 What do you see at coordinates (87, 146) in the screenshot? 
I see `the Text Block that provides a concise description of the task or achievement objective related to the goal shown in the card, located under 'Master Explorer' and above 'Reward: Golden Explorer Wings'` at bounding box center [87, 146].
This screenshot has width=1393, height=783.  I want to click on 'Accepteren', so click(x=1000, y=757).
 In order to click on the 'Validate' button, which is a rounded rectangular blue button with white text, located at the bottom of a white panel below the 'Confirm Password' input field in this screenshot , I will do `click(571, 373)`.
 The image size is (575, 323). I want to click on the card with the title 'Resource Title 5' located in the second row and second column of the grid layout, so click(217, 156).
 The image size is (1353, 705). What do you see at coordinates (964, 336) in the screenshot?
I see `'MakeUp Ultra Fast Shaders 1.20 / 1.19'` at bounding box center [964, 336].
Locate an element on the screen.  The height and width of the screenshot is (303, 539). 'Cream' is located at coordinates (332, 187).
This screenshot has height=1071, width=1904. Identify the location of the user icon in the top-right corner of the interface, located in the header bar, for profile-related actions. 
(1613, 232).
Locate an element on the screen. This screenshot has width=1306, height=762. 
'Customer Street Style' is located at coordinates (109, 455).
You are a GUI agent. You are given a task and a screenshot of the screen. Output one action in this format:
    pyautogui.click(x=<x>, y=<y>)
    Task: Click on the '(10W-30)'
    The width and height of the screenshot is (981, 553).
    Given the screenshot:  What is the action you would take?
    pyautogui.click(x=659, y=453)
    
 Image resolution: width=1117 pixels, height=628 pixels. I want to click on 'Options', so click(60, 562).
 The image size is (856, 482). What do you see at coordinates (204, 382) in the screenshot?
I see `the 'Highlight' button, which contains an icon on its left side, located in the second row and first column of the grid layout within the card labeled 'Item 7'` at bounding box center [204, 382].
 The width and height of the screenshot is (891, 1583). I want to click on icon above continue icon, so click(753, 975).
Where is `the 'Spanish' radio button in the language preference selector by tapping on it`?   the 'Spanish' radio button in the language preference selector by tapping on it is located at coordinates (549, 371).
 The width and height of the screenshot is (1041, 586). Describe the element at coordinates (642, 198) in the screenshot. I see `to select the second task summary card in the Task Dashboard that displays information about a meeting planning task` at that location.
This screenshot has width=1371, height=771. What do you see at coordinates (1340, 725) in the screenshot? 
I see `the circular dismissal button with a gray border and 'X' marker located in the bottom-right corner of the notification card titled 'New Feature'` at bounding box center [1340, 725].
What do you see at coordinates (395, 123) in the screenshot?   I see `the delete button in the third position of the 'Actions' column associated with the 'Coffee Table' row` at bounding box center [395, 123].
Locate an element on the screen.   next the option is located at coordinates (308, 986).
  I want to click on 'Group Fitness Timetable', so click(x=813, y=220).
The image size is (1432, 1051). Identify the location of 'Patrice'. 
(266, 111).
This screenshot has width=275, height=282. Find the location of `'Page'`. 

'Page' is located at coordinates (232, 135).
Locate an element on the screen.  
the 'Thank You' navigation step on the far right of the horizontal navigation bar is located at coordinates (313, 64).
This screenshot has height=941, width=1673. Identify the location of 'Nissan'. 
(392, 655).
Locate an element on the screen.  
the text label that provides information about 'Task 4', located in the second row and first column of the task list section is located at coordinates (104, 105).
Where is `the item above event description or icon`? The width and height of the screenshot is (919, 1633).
= = = = =
→ **WHAT YOU ARE ASKED TO DO**
Reproduce every one of the rows above, line for line, with no changes.

→ **TASK RESULT**
 What do you see at coordinates (87, 146) in the screenshot? 
I see `the Text Block that provides a concise description of the task or achievement objective related to the goal shown in the card, located under 'Master Explorer' and above 'Reward: Golden Explorer Wings'` at bounding box center [87, 146].
This screenshot has width=1393, height=783.  I want to click on 'Accepteren', so click(x=1000, y=757).
 In order to click on the 'Validate' button, which is a rounded rectangular blue button with white text, located at the bottom of a white panel below the 'Confirm Password' input field in this screenshot , I will do `click(571, 373)`.
 The image size is (575, 323). I want to click on the card with the title 'Resource Title 5' located in the second row and second column of the grid layout, so click(217, 156).
 The image size is (1353, 705). What do you see at coordinates (964, 336) in the screenshot?
I see `'MakeUp Ultra Fast Shaders 1.20 / 1.19'` at bounding box center [964, 336].
Locate an element on the screen.  The height and width of the screenshot is (303, 539). 'Cream' is located at coordinates (332, 187).
This screenshot has height=1071, width=1904. Identify the location of the user icon in the top-right corner of the interface, located in the header bar, for profile-related actions. 
(1613, 232).
Locate an element on the screen. This screenshot has width=1306, height=762. 
'Customer Street Style' is located at coordinates (109, 455).
You are a GUI agent. You are given a task and a screenshot of the screen. Output one action in this format:
    pyautogui.click(x=<x>, y=<y>)
    Task: Click on the '(10W-30)'
    The width and height of the screenshot is (981, 553).
    Given the screenshot:  What is the action you would take?
    pyautogui.click(x=659, y=453)
    
 Image resolution: width=1117 pixels, height=628 pixels. I want to click on 'Options', so click(60, 562).
 The image size is (856, 482). What do you see at coordinates (204, 382) in the screenshot?
I see `the 'Highlight' button, which contains an icon on its left side, located in the second row and first column of the grid layout within the card labeled 'Item 7'` at bounding box center [204, 382].
 The width and height of the screenshot is (891, 1583). I want to click on icon above continue icon, so click(753, 975).
Where is `the 'Spanish' radio button in the language preference selector by tapping on it`?   the 'Spanish' radio button in the language preference selector by tapping on it is located at coordinates (549, 371).
 The width and height of the screenshot is (1041, 586). Describe the element at coordinates (642, 198) in the screenshot. I see `to select the second task summary card in the Task Dashboard that displays information about a meeting planning task` at that location.
This screenshot has width=1371, height=771. What do you see at coordinates (1340, 725) in the screenshot? 
I see `the circular dismissal button with a gray border and 'X' marker located in the bottom-right corner of the notification card titled 'New Feature'` at bounding box center [1340, 725].
What do you see at coordinates (395, 123) in the screenshot?   I see `the delete button in the third position of the 'Actions' column associated with the 'Coffee Table' row` at bounding box center [395, 123].
Locate an element on the screen.   next the option is located at coordinates (308, 986).
  I want to click on 'Group Fitness Timetable', so click(x=813, y=220).
The image size is (1432, 1051). Identify the location of 'Patrice'. 
(266, 111).
This screenshot has width=275, height=282. Find the location of `'Page'`. 

'Page' is located at coordinates (232, 135).
Locate an element on the screen.  
the 'Thank You' navigation step on the far right of the horizontal navigation bar is located at coordinates (313, 64).
This screenshot has height=941, width=1673. Identify the location of 'Nissan'. 
(392, 655).
Locate an element on the screen.  
the text label that provides information about 'Task 4', located in the second row and first column of the task list section is located at coordinates (104, 105).
Where is `the item above event description or icon`? The width and height of the screenshot is (919, 1633).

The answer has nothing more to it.